- [YOUR INSTRUCTIONS]: What are the lines of the listing below, word for word, from the first down to the one that contains "[Open navigation] (30, 34)"?

[[ RECORD EXCERPTS open ]]

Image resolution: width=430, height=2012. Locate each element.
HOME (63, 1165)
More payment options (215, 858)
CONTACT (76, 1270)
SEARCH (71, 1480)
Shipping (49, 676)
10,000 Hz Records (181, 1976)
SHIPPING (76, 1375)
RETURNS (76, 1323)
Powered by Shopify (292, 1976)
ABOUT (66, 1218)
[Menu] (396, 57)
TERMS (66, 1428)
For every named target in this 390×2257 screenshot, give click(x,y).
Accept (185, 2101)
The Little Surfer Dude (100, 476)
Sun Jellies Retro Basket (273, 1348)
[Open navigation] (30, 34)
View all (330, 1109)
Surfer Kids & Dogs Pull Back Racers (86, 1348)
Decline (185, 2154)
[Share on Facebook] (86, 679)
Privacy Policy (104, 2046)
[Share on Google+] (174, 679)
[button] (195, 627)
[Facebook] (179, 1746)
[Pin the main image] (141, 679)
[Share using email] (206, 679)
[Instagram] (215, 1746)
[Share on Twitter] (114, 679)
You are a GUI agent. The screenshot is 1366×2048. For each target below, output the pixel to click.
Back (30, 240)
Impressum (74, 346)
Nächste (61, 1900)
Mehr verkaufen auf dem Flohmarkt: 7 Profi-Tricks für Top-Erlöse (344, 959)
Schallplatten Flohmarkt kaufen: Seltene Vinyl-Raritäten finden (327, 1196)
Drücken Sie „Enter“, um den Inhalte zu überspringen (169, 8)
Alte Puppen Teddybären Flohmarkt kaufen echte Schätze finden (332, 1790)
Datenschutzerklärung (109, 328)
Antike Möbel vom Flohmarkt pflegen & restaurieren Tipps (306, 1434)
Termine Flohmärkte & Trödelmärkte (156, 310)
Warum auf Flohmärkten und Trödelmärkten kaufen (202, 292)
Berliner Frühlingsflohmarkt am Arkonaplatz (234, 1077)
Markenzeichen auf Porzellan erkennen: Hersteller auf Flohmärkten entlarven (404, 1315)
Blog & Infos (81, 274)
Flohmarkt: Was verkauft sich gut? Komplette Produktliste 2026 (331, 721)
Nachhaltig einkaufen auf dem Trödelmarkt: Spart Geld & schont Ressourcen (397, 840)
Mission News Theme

[[ RECORD EXCERPTS closed ]]

- [REPLY]:
Image resolution: width=430, height=2012. Locate each element.
HOME (63, 1165)
More payment options (215, 858)
CONTACT (76, 1270)
SEARCH (71, 1480)
Shipping (49, 676)
10,000 Hz Records (181, 1976)
SHIPPING (76, 1375)
RETURNS (76, 1323)
Powered by Shopify (292, 1976)
ABOUT (66, 1218)
[Menu] (396, 57)
TERMS (66, 1428)
For every named target in this 390×2257 screenshot, give click(x,y).
Accept (185, 2101)
The Little Surfer Dude (100, 476)
Sun Jellies Retro Basket (273, 1348)
[Open navigation] (30, 34)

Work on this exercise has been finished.